Lines in the listing below that contain the string "value" are to be found and copied.

### DATA SUPPLIED
---+---

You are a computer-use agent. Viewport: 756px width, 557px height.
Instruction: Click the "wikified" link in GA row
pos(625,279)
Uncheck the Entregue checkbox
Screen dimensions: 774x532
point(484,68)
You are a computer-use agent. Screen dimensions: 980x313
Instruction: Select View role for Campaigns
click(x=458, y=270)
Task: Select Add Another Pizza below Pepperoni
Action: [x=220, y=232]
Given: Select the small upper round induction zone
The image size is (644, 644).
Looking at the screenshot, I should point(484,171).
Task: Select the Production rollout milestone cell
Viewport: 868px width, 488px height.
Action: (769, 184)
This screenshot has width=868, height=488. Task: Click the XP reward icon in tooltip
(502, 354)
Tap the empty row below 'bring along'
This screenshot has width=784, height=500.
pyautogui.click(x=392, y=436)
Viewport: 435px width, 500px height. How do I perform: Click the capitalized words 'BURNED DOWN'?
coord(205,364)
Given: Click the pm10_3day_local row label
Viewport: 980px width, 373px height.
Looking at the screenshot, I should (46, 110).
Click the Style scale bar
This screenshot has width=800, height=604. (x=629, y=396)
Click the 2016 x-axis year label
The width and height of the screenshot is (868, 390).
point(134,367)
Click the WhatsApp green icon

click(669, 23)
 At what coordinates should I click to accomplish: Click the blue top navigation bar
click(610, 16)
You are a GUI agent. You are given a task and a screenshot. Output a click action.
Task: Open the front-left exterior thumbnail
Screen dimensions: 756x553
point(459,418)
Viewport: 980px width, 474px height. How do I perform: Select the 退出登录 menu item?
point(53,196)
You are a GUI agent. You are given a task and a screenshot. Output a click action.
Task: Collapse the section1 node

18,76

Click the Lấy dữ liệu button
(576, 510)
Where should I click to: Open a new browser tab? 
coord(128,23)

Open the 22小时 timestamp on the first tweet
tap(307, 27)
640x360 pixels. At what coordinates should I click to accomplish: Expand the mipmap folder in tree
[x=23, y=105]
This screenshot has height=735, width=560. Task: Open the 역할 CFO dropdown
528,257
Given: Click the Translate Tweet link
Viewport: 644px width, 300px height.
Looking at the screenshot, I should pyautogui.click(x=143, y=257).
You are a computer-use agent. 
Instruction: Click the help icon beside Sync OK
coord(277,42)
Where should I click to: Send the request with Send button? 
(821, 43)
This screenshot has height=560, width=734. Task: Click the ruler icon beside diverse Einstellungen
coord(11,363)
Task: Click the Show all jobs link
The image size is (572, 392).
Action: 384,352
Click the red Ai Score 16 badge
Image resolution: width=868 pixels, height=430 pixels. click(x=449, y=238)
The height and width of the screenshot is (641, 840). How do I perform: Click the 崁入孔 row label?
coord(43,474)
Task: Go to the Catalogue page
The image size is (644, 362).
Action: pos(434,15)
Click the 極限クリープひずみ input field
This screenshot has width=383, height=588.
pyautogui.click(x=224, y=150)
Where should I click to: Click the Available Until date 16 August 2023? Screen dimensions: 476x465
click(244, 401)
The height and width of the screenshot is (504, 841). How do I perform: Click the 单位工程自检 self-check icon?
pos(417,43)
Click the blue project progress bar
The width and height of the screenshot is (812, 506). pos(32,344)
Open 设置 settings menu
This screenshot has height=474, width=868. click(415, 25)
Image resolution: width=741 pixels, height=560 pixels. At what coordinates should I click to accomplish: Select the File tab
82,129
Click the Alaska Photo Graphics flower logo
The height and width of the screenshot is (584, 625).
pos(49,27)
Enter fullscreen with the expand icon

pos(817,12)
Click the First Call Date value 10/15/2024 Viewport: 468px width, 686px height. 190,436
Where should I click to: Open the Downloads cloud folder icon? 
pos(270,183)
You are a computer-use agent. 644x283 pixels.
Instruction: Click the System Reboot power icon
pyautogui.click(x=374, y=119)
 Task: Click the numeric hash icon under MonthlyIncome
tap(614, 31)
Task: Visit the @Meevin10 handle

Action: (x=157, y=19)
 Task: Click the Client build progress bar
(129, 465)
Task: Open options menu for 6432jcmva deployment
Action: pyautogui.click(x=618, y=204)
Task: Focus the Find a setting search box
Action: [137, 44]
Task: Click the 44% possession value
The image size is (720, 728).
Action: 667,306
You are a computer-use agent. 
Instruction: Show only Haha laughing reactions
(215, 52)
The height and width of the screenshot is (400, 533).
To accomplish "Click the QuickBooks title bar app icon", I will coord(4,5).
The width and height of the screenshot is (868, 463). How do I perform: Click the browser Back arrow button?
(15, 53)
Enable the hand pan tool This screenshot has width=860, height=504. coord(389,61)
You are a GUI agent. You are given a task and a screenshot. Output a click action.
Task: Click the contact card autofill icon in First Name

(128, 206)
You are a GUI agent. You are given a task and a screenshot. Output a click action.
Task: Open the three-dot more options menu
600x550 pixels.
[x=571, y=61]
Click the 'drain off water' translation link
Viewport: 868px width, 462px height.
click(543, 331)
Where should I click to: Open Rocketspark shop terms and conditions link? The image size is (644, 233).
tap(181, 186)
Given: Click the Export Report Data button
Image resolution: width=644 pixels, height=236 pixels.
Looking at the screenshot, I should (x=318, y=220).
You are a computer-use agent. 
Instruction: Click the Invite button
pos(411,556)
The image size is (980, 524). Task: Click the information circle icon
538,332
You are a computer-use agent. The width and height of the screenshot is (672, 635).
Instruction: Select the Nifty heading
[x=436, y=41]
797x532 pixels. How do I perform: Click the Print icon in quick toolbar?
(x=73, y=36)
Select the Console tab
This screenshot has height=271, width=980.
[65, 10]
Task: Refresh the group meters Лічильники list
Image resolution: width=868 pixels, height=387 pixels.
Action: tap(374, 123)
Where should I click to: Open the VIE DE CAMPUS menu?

---+---

### RESPONSE AREA
Click the First Call Date value 10/15/2024 Viewport: 468px width, 686px height. 190,436
Task: Click the 44% possession value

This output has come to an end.